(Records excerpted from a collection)
**********

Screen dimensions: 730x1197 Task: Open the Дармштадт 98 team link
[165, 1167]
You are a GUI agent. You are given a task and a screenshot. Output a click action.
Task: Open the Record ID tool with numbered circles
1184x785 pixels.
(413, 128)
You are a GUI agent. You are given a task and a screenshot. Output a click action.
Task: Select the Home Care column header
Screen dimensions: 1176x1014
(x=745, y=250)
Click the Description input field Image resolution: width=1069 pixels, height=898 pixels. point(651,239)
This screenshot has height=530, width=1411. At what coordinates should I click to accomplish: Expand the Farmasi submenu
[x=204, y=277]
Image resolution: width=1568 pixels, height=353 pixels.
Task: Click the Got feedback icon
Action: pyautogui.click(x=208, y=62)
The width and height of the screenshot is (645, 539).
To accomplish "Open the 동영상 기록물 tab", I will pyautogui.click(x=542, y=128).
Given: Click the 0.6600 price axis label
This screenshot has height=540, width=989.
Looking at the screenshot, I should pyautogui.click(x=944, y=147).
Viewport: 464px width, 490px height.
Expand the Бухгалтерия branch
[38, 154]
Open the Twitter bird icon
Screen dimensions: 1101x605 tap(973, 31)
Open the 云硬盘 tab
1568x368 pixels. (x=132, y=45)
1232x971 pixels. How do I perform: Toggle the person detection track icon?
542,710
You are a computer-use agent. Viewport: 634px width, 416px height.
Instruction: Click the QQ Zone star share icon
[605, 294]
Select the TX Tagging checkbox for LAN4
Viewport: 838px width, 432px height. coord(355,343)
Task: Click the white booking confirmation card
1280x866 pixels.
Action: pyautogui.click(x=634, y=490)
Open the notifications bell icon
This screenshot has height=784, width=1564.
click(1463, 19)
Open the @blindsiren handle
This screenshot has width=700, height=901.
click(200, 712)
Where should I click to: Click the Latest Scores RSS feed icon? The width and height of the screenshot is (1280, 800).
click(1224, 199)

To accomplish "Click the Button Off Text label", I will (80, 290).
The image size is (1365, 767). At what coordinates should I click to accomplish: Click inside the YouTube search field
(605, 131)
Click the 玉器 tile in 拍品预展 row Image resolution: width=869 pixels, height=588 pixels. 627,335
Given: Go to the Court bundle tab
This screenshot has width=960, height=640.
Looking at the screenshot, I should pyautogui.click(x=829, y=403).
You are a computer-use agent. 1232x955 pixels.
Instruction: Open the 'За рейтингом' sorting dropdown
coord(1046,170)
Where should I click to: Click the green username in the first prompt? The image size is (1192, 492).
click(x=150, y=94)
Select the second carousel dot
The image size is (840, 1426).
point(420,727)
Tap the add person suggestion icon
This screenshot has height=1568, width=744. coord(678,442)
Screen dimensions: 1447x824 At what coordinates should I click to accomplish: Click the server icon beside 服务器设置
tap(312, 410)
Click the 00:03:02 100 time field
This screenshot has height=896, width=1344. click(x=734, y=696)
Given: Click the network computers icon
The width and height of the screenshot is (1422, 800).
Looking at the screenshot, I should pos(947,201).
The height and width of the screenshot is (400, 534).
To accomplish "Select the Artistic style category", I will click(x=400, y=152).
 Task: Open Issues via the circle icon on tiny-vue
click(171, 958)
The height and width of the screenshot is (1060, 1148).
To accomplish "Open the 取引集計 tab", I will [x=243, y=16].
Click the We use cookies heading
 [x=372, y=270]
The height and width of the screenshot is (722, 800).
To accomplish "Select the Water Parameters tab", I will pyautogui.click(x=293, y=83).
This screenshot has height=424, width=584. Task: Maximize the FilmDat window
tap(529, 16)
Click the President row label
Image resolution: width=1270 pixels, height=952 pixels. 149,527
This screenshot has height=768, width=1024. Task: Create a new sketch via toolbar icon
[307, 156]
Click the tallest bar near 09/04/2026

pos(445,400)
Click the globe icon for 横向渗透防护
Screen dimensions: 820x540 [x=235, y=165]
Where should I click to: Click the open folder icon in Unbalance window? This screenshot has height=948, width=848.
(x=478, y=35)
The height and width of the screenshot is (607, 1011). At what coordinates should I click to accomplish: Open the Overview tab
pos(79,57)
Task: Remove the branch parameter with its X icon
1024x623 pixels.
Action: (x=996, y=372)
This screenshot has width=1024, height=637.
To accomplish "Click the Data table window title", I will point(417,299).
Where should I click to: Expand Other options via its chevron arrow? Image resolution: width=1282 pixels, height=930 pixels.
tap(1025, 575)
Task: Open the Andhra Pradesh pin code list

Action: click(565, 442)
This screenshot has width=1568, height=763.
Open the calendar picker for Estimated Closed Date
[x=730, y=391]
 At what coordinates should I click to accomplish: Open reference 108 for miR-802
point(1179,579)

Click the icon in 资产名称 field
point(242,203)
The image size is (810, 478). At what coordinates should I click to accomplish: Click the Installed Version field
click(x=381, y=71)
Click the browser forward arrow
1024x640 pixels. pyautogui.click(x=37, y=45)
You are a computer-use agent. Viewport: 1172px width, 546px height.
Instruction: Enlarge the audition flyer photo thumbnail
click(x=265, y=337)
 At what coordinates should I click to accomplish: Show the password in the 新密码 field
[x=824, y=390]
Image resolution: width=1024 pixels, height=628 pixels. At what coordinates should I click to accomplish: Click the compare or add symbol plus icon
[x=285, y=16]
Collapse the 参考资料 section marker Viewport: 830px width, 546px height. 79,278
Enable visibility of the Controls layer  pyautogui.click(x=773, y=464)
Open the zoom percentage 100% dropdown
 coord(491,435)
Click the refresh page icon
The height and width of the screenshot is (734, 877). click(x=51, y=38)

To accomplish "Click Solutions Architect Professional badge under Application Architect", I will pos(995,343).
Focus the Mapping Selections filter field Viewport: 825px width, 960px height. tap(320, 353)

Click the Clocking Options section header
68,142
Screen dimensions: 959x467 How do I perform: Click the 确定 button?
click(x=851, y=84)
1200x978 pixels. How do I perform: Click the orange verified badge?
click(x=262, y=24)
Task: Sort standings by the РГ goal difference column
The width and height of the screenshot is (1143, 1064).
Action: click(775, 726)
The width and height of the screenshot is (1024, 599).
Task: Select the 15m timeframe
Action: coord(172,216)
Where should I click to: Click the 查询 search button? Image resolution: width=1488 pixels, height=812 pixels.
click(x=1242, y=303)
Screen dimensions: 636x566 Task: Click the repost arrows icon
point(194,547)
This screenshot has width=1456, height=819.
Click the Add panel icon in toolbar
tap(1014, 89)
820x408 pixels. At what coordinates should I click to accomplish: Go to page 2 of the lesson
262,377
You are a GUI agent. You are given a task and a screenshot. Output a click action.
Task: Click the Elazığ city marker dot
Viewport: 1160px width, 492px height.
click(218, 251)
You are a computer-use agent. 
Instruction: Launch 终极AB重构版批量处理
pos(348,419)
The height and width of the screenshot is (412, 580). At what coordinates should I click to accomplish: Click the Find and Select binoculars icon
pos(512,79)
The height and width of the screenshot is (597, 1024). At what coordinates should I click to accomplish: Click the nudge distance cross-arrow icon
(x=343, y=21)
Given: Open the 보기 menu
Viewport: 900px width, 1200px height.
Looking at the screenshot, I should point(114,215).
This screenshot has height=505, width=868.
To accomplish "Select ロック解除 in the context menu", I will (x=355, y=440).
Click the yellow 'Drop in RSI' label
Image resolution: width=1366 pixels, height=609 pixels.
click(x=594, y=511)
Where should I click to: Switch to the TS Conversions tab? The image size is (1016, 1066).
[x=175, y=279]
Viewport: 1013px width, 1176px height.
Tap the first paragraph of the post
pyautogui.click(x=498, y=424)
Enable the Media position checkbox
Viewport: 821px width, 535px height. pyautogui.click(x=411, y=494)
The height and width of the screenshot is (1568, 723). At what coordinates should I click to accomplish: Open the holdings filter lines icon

**********

» PROBLEM TO SOLVE
Copy, exactly and only, the lines above that begin with the one containing "Click the Add panel icon in toolbar" and finish with the one containing "Given: Open the 보기 menu".

» TASK RESULT
Click the Add panel icon in toolbar
tap(1014, 89)
820x408 pixels. At what coordinates should I click to accomplish: Go to page 2 of the lesson
262,377
You are a GUI agent. You are given a task and a screenshot. Output a click action.
Task: Click the Elazığ city marker dot
Viewport: 1160px width, 492px height.
click(218, 251)
You are a computer-use agent. 
Instruction: Launch 终极AB重构版批量处理
pos(348,419)
The height and width of the screenshot is (412, 580). At what coordinates should I click to accomplish: Click the Find and Select binoculars icon
pos(512,79)
The height and width of the screenshot is (597, 1024). At what coordinates should I click to accomplish: Click the nudge distance cross-arrow icon
(x=343, y=21)
Given: Open the 보기 menu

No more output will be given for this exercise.